Задания к выполнению:
1. Воспроизведите дословно отрывок фрагмента о философской эстетике 1920-х годов от слов «9. Контрапунктность общего смыслового» до слов «культурой и жизнью.» включительно.
2. Какую другую тему, согласно фрагменту о философской эстетике 1920-х годов, выдвигает тема дара?
3. Перечислите все страницы второго тома (Т. 2), на которые ссылается фрагмент о философской эстетике 1920-х годов.

Читаем Том 1. Философская эстетика 1920-х годов полностью

По своему общему концептуальному рисунку эти идеи аналогичны ивановским (проблема воплощения — один из центральных ивановских мотивов). В лекции о Вяч. Иванове М.М.Б. формулирует эту же проблему в узнаваемо ивановском виде: «Тема дара выдвигает другую тему — приятие дара», приводя известное ивановское: «И дара нет тому, кто дар» (Т. 2. С. 324). Соприкасаются эти идеи АГ с развивавшимся Вяч. Ивановым пониманием особого «реализма» Достоевского, в котором предполагается знание «в небе единого Отца и в собственной братской среде — Богочеловека Христа», без чего всякий реализм (и «наивный», и «символический»), по Иванову, «падает и обращается в конечный идеалистический солипсизм» (IV, 419, 421) — в тот самый солипсизм, который в ПТД будет при изложении позиции Вяч. Иванова назван (как в АГ) «этическим» и который будет интерпретироваться как преодоленный в романах Достоевского (Т. 2. С. 16). Тема «воплощения» станет одной из ведущих у М.М.Б. в 1920-е гг. (см., напр., в Лекциях М.М.Б.: «Но в известные моменты необходимо встанет перед нами проблема воплощенного Бога»; см. также: «Основная тема романа («Идиот» — Л. Г.) — неспособность героя занять определенное место в жизни и тоска по воплощению… Он святой, прекрасный дух, но это святость неудавшаяся, невопло-тившаяся…» — Т. 2. С. 276, 278). Как именно предполагались быть описанными в четвертой (посвященной религии) части ФП эти этапы и переходы, приведшие в АГ к контрапунктному переводу принципа исключения себя из наличной данности земного бытия в религиозный тип воплощенности Я (в идею преображения тела в Боге, в идею благодати, как схождения извне милующего оправдания и приятия данности), остается неизвестным.

9. Контрапунктность общего смыслового строения ФП. Введение принципа себя-исключения, предполагающего разведение ценностей на соотносимые только с Я и соотносимые только с другим, подготавливалось на протяжении всего предшествующего текста. Подготовка к этому финалу концептуальной интриги сохранившегося текста антиномична, как и сам финал: прежде чем вводится разделение ценностных миров так, как предлагается в конце сохранившегося фрагмента, сначала обосновывается их соединение. Внешнее выражение этой внутренней концептуальной «задачи» текста (первоначально свести воедино то, что в готовящемся финальном принципе должно будет подвергнуться разведению) связано в ФП с вплетенной в сюжетообразующую ткань Введения острой для философии того времени темой необходимости преодоления образовавшегося разрыва между культурой и жизнью.

[Данные о словах и расположении объектов]
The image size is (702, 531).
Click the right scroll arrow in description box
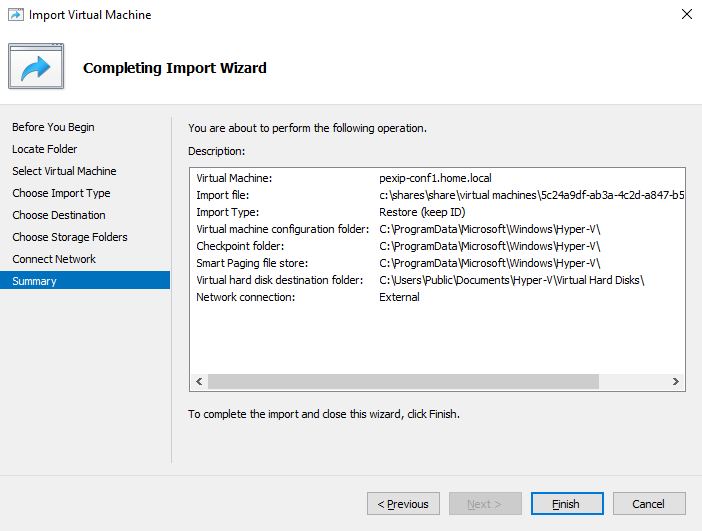click(x=676, y=381)
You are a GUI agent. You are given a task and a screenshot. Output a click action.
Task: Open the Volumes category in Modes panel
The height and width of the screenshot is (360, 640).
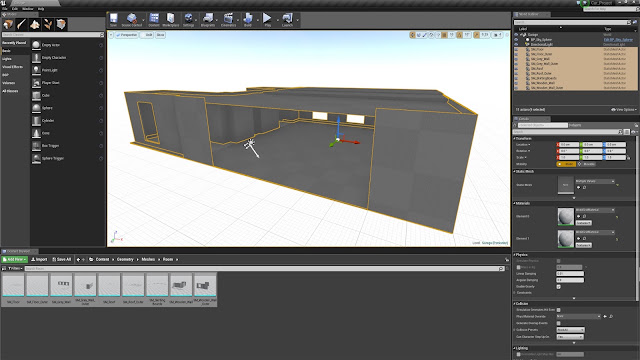(9, 83)
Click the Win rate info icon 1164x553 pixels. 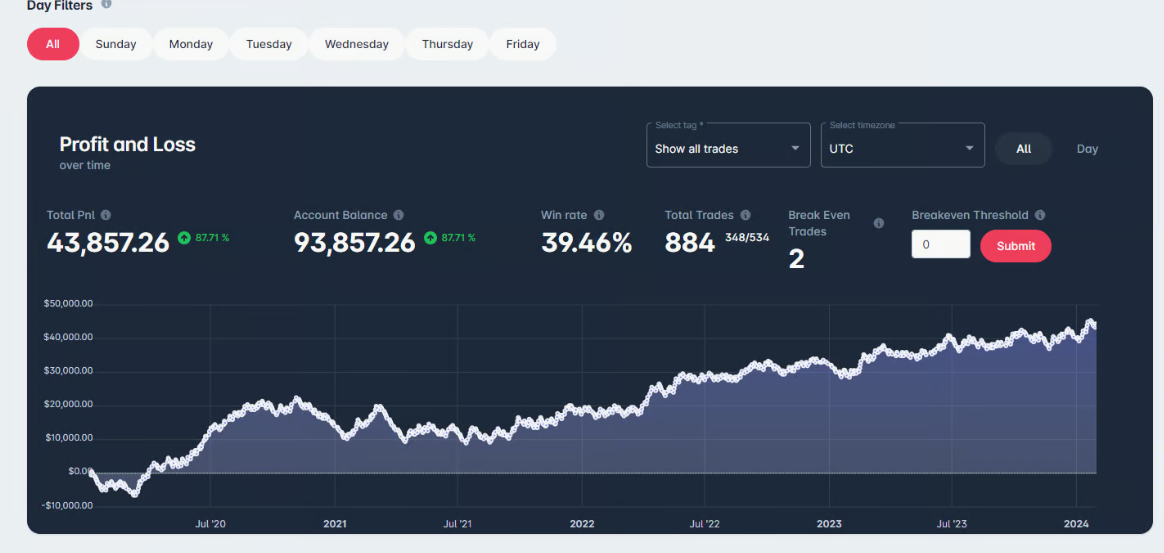click(599, 215)
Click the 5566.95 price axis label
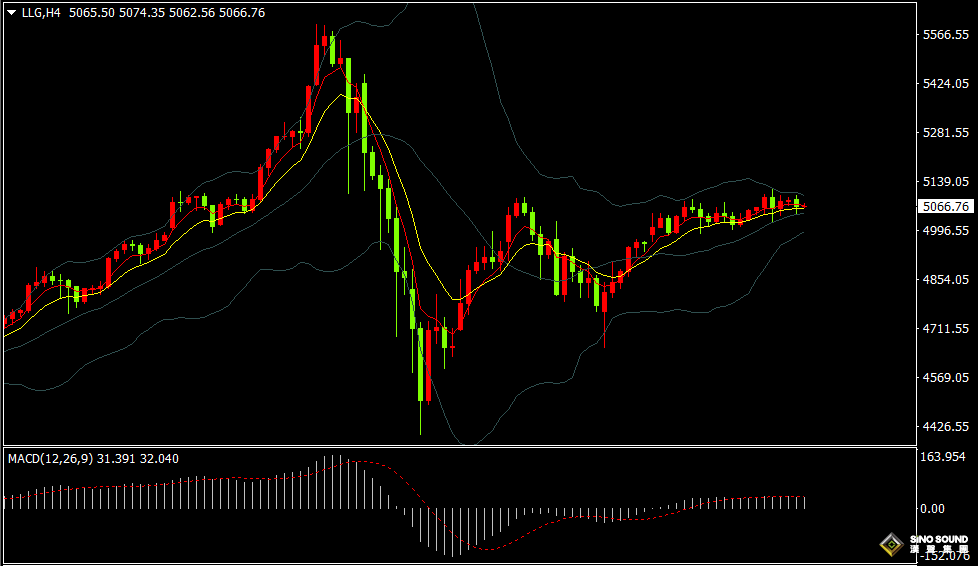The height and width of the screenshot is (566, 978). point(945,35)
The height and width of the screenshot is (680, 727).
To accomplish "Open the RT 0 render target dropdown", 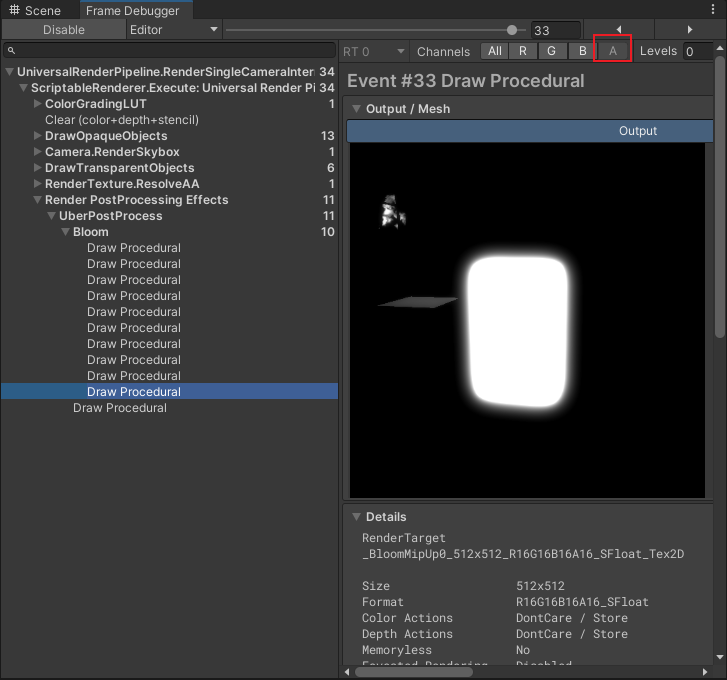I will pyautogui.click(x=373, y=51).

Ответы по заданиям:
1.
9. Контрапунктность общего смыслового строения ФП. Введение принципа себя-исключения, предполагающего разведение ценностей на соотносимые только с Я и соотносимые только с другим, подготавливалось на протяжении всего предшествующего текста. Подготовка к этому финалу концептуальной интриги сохранившегося текста антиномична, как и сам финал: прежде чем вводится разделение ценностных миров так, как предлагается в конце сохранившегося фрагмента, сначала обосновывается их соединение. Внешнее выражение этой внутренней концептуальной «задачи» текста (первоначально свести воедино то, что в готовящемся финальном принципе должно будет подвергнуться разведению) связано в ФП с вплетенной в сюжетообразующую ткань Введения острой для философии того времени темой необходимости преодоления образовавшегося разрыва между культурой и жизнью.

2. Тему приятия дара.

3. 324, 16, 276, 278